The last sentence makes me scratch my head. Surely it was written in jest, right?

"A religion for the anti-religious." Read that over and over again. It's patently absurd. Monty Python could not have produced anything more absurd, because it's like saying the North Pole is the South Pole, or that people who don't kill people are murderers, they simply wait for their victims to die of natural causes. Not only that, it reeks of post-modernism! I won't go so far as to accuse you of being a post-modernist. What worse insult could one literate person bestow upon another?

4:15 PM  
Blogger kmosser said...

"I won't go so far as to accuse you of being a post-modernist. What worse insult could one literate person bestow upon another?"

How about

"Michigan PhD in philosophy"?

or

"French"?

11:41 AM  
Blogger Bazarov said...

The first I'm not qualified to agree or disagree with.
The second seems to me to not be so much an insult, unless you're American. Likewise, to insult a French person you probably couldn't beat calling them American.

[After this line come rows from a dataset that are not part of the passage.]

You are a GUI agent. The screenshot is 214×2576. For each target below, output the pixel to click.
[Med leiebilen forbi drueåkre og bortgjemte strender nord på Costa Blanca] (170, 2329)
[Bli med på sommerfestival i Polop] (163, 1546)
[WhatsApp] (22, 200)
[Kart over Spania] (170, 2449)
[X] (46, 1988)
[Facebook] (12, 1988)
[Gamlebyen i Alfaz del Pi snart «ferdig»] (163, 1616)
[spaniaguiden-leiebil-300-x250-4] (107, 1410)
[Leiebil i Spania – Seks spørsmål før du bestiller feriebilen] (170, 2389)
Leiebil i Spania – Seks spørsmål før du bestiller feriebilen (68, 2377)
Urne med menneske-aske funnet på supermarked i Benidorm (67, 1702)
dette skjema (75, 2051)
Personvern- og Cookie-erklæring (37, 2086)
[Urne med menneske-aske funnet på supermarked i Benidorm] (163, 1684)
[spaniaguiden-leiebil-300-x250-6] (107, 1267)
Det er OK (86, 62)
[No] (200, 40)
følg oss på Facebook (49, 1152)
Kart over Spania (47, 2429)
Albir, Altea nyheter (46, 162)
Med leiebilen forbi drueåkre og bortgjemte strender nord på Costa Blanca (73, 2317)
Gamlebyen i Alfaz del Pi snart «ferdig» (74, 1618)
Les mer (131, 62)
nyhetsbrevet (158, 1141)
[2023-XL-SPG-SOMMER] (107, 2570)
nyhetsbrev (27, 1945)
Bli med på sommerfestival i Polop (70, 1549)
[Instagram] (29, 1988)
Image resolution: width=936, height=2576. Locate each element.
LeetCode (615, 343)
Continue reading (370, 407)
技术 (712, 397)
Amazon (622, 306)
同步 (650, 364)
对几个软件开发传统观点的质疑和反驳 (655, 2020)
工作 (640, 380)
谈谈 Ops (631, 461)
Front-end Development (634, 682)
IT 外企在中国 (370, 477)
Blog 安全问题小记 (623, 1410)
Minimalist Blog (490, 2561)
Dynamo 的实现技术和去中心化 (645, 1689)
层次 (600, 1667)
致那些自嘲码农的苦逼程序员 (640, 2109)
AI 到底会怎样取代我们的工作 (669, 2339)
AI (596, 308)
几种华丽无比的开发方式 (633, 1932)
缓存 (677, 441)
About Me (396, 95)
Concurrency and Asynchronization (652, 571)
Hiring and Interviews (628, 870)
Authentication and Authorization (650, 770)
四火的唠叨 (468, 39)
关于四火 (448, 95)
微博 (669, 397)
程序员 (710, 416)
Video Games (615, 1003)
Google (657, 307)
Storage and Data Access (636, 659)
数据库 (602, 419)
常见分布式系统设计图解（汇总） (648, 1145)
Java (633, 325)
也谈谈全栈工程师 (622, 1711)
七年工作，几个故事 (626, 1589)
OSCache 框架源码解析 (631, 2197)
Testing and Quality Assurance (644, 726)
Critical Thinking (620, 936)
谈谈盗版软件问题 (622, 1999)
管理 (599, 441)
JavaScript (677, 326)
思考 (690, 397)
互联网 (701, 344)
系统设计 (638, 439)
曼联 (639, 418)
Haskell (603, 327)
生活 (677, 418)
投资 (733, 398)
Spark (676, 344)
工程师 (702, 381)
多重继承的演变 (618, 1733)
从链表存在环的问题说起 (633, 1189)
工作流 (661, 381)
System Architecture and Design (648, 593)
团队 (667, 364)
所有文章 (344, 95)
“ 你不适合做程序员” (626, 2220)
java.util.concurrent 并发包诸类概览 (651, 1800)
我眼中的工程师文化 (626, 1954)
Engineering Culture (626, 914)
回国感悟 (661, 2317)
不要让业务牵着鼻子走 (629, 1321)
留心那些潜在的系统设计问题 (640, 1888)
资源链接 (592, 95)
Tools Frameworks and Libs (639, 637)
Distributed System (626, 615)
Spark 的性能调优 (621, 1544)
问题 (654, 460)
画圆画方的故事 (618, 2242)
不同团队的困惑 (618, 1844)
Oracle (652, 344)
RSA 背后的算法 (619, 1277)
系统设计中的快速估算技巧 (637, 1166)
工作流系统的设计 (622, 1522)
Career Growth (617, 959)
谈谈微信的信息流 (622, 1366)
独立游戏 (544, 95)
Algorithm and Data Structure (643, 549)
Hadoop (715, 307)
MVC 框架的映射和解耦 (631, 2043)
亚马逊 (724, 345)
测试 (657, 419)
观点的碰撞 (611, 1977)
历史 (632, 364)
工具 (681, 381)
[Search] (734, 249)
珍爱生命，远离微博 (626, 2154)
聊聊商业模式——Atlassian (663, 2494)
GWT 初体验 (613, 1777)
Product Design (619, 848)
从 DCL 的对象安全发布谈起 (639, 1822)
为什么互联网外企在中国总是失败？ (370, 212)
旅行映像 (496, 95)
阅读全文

I'm convinced the reason the French and Americans despise one another so much is because they're so alike. France was once in the position that the USA presently enjoys. It was a world power, a leader in military might, the place to be for mathematics and science, and if you wanted to know what was going on in the developed world you'd better know some French. Now it's English and America. The French are bitter about this I think. And Americans are like French people without the seductive sounding language, though America's been dominating in international wine contests for the past decade or so: only more reason for the French to despise Americans.

P.S. I've subsequently looked up 'postmodernism' and it appears to have multiple definitions and usages. I suppose I meant it in its extreme form of relativism, such as all viewpoints of the Universe are on equal footing or that the rantings of a witchdoctor, shaman, priest, reverend are all of equal value with the perspectives attained through the scientific method.